Circulating Tumour DNA and Circulating Tumour Cells Could Predict Breast Cancer Recurrence in Patients with Early-Stage Triple-Negative Breast Cancer
Circulating tumour DNA (ctDNA) in the blood is a predictor of breast cancer returning in patients with early-stage triple negative breast cancer treated with surgery following neoadjuvant chemotherapy, according to research presented at SABCS. Results from a phase II study show patients with ctDNA were three times as likely to have a metastatic breast cancer recurrence, compared to those without ctDNA. This shows that ctDNA could become an important tool to be able to predict breast cancer recurrence and help researchers to identify ways to best manage the disease. While it is important to understand prognosis, the next step is to find out how that knowledge can be used to improve the outcomes of those patients who have an adverse prognosis.

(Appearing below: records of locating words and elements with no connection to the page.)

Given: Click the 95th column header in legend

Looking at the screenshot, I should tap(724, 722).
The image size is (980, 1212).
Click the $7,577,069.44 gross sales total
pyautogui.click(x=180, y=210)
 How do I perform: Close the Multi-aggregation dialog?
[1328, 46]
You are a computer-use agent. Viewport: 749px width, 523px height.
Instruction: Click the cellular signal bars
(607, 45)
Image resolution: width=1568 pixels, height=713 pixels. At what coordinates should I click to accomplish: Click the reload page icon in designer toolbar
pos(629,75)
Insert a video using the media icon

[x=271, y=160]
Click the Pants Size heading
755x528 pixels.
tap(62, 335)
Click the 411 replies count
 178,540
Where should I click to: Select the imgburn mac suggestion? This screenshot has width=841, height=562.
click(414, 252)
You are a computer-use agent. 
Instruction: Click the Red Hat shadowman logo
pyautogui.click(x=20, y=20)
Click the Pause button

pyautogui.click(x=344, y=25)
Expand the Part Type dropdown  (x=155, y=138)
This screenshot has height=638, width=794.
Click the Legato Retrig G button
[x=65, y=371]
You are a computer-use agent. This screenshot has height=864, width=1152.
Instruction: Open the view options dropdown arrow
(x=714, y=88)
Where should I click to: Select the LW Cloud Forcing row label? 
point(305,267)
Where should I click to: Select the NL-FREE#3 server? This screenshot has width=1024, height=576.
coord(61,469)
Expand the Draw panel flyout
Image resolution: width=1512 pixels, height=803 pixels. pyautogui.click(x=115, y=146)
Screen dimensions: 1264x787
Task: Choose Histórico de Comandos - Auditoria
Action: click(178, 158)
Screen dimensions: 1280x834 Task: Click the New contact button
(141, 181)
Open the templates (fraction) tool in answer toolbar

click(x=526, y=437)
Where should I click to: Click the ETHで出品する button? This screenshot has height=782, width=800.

Breast Cancer Trials is opening a new study in 2020 called CAPTURE, investigating ctDNA to predict benefit from a targeted breast cancer treatment. CAPTURE will be the first clinical trial to assess the role of circulating tumour DNA testing to improve outcomes for women with metastatic breast cancer.
Study Shows Early Breast Cancer Patients Could Safely Receive Less Invasive Breast Irradiation
A ten-year follow up study of patients with breast cancer who had been treated with accelerated partial breast irradiation after surgery, showed their results were similar to that of patients who received whole breast irradiation.
These results suggest radiotherapy to just part of the breast, rather than the whole breast as is usually done, may be an acceptable option for selected low-risk patients with early breast cancer.
You can learn more about de-escalating breast irradiation and why these kinds of clinical trials are important here.
Estrogen Alone and Estrogen Plus Progestin have Opposite Effects on Breast Cancer Incidence in Postmenopausal Women
A study investigating the long-term influence of estrogen plus progestin compared with estrogen alone on breast cancer rates in postmenopausal women found that different types of hormone replacement therapies had opposite effects on breast cancer incidence.
Estrogen alone significantly decreased breast cancer incidence by 23%, and the effect is long lasting, persisting over a decade after stopping use. This can only be used by women who have had a hysterectomy due to the adverse effects on the uterus. On the other hand, estrogen plus progestin use significantly increased breast cancer incidence by 29% with the effect also long lasting, continuing for over ten years after stopping use.
CORALLEEN Study Finds Patients with High-Risk Luminal B Breast Cancer Could Have Alternate Treatment with less Toxicity
The CORALLEEN phase II clinical trial investigated the efficacy of ribociclib/letrozole vs multiagent chemotherapy as neoadjuvant therapy in 106 patients with high risk luminal B stage I-III breast cancer.
The results of the surgical samples from patients showed that neoadjuvant treatment with a combination of ribociclib and letrozole has similar clinical benefits as standard chemotherapy, but with less side effects.
More clinical trials research is needed, but researchers believe it is a combination worth exploring for patients in this group. Long term disease-free and overall survival data are needed from a larger number of patients before this type of treatment can be considered to be a valid treatment option.